STATED GOAL
Will you reproduce the records verbatim, starting at the line with "the 砂滤池 tank" and ending with the line with "click(x=144, y=240)", both lines included?

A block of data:

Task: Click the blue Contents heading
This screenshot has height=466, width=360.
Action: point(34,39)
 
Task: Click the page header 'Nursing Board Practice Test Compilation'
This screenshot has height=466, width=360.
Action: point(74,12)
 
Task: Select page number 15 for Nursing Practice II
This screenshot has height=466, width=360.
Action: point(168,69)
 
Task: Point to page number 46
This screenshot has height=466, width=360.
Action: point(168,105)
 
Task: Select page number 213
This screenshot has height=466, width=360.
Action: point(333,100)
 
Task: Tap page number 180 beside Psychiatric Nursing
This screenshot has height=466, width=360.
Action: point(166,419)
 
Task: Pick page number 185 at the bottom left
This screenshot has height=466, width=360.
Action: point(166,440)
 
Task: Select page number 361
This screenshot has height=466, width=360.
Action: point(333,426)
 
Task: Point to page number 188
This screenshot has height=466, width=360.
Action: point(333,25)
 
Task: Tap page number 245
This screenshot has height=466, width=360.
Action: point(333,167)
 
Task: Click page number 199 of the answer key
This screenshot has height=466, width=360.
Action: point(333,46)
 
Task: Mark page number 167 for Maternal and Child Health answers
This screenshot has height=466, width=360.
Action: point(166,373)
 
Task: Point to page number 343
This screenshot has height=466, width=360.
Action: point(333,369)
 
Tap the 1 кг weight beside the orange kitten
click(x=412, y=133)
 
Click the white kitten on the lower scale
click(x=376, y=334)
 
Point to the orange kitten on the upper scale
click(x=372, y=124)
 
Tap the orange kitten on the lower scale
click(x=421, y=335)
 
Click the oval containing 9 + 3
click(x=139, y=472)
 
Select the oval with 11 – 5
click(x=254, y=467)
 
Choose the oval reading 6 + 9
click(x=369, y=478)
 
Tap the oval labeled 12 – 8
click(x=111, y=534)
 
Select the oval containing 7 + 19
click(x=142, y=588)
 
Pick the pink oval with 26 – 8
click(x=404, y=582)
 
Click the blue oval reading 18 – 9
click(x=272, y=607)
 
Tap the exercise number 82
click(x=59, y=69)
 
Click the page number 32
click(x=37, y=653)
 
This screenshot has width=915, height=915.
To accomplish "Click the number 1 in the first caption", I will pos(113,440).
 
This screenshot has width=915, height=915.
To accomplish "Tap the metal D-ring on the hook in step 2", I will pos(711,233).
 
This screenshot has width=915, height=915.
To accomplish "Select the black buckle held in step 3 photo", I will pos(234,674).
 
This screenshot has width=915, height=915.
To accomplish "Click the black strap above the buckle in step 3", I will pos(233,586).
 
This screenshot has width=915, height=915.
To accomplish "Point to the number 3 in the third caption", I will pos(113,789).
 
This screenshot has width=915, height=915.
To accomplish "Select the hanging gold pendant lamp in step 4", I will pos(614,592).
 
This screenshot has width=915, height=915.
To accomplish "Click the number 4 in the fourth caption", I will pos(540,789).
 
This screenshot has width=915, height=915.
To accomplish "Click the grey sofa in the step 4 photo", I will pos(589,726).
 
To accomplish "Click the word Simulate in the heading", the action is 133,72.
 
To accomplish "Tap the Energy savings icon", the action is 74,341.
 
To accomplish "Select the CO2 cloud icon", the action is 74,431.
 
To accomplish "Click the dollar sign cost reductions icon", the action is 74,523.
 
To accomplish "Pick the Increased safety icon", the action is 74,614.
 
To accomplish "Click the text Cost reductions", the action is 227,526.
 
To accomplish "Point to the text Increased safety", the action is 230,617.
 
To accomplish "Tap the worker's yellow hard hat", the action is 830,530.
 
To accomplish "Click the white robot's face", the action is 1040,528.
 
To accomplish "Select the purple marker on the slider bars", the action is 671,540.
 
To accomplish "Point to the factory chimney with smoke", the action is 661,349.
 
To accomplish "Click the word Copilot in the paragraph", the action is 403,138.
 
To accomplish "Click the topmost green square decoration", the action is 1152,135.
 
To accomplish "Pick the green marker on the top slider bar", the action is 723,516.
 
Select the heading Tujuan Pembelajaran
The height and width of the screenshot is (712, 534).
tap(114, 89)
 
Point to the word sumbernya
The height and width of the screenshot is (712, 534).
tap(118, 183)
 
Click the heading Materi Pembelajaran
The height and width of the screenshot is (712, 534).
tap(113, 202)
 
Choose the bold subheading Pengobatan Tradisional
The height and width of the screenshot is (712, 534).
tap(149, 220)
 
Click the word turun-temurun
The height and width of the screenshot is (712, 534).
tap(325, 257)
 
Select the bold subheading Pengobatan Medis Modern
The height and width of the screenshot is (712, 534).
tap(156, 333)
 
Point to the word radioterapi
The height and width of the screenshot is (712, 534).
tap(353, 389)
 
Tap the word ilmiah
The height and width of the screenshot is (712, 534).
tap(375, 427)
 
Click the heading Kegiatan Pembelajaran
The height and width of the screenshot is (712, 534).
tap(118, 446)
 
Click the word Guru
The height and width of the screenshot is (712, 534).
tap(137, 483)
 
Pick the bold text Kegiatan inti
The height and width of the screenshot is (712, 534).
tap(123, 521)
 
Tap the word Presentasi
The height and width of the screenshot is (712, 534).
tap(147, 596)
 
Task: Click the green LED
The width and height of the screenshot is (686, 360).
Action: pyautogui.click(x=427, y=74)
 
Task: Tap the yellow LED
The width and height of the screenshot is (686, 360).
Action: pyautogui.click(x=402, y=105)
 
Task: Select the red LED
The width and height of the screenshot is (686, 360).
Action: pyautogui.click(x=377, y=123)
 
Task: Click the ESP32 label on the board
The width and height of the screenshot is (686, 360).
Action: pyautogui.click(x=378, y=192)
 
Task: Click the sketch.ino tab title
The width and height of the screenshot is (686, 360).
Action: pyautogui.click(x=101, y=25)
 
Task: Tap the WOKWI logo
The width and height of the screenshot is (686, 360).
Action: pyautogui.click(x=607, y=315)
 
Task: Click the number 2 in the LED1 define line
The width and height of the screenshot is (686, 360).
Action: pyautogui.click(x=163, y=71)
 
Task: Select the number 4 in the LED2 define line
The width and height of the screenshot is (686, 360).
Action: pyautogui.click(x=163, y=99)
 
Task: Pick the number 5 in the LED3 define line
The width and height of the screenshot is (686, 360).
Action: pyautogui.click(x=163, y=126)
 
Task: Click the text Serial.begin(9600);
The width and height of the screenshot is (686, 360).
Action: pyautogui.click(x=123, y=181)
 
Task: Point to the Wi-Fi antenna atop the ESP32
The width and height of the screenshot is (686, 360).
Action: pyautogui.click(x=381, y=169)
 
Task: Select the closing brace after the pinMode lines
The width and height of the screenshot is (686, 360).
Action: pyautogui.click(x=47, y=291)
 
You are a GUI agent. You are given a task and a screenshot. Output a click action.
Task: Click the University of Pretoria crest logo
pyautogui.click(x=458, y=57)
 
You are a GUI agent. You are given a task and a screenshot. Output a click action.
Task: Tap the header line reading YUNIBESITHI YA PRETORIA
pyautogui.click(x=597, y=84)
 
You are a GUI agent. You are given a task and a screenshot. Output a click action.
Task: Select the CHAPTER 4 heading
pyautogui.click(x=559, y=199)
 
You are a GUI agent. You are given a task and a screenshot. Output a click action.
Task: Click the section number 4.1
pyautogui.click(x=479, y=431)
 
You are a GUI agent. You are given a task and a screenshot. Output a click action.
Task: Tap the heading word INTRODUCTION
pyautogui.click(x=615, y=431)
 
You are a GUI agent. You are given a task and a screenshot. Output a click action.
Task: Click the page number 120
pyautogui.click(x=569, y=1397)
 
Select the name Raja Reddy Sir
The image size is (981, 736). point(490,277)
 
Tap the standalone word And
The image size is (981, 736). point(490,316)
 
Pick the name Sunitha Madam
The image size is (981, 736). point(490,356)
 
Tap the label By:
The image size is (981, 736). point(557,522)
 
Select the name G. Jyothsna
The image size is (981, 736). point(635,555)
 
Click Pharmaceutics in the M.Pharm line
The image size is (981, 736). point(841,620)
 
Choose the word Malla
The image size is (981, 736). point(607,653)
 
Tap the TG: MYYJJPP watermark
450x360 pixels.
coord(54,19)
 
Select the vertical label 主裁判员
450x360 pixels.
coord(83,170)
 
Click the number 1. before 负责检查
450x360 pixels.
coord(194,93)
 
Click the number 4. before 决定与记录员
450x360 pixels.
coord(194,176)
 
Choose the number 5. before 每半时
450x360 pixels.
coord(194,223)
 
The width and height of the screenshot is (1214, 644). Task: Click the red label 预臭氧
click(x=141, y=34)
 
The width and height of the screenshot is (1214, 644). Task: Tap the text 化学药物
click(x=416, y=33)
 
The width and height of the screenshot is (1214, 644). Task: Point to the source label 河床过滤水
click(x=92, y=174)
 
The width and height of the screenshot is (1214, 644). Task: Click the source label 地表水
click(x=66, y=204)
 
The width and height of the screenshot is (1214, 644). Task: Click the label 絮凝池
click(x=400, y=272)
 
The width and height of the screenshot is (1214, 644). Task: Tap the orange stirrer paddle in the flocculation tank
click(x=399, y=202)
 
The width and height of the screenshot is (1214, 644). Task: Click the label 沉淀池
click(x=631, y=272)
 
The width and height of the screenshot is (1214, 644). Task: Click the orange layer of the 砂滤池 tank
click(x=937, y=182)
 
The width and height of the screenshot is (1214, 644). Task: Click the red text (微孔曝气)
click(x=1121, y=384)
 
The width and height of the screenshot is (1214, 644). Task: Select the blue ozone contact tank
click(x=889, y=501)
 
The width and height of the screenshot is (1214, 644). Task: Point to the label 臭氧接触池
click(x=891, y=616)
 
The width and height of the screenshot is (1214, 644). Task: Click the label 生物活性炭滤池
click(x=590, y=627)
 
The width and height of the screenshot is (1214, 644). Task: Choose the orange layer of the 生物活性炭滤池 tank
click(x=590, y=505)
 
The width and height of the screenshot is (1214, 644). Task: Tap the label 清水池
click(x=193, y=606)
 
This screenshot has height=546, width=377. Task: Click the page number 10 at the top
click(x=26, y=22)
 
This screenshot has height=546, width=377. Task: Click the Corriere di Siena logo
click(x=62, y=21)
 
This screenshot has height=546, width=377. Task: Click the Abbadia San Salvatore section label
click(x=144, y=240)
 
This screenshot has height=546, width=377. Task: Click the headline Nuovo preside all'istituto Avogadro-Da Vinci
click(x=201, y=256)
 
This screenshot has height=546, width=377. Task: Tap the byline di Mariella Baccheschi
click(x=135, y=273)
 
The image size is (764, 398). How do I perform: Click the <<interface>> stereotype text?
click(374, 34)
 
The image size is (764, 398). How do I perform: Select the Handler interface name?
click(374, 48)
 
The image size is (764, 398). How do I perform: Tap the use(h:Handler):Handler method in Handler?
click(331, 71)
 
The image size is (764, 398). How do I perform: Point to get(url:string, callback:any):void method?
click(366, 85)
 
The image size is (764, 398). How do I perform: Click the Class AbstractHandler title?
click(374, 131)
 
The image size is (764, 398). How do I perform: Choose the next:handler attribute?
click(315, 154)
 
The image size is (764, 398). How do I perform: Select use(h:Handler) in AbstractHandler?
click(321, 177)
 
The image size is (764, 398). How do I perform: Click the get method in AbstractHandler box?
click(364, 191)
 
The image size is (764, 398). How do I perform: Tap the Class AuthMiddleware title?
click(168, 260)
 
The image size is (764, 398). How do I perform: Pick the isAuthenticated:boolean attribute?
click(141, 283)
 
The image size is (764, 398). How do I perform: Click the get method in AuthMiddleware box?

REPLY
The width and height of the screenshot is (1214, 644). Task: Click the orange layer of the 砂滤池 tank
click(x=937, y=182)
 
The width and height of the screenshot is (1214, 644). Task: Click the red text (微孔曝气)
click(x=1121, y=384)
 
The width and height of the screenshot is (1214, 644). Task: Select the blue ozone contact tank
click(x=889, y=501)
 
The width and height of the screenshot is (1214, 644). Task: Point to the label 臭氧接触池
click(x=891, y=616)
 
The width and height of the screenshot is (1214, 644). Task: Click the label 生物活性炭滤池
click(x=590, y=627)
 
The width and height of the screenshot is (1214, 644). Task: Choose the orange layer of the 生物活性炭滤池 tank
click(x=590, y=505)
 
The width and height of the screenshot is (1214, 644). Task: Tap the label 清水池
click(x=193, y=606)
 
This screenshot has height=546, width=377. Task: Click the page number 10 at the top
click(x=26, y=22)
 
This screenshot has height=546, width=377. Task: Click the Corriere di Siena logo
click(x=62, y=21)
 
This screenshot has height=546, width=377. Task: Click the Abbadia San Salvatore section label
click(x=144, y=240)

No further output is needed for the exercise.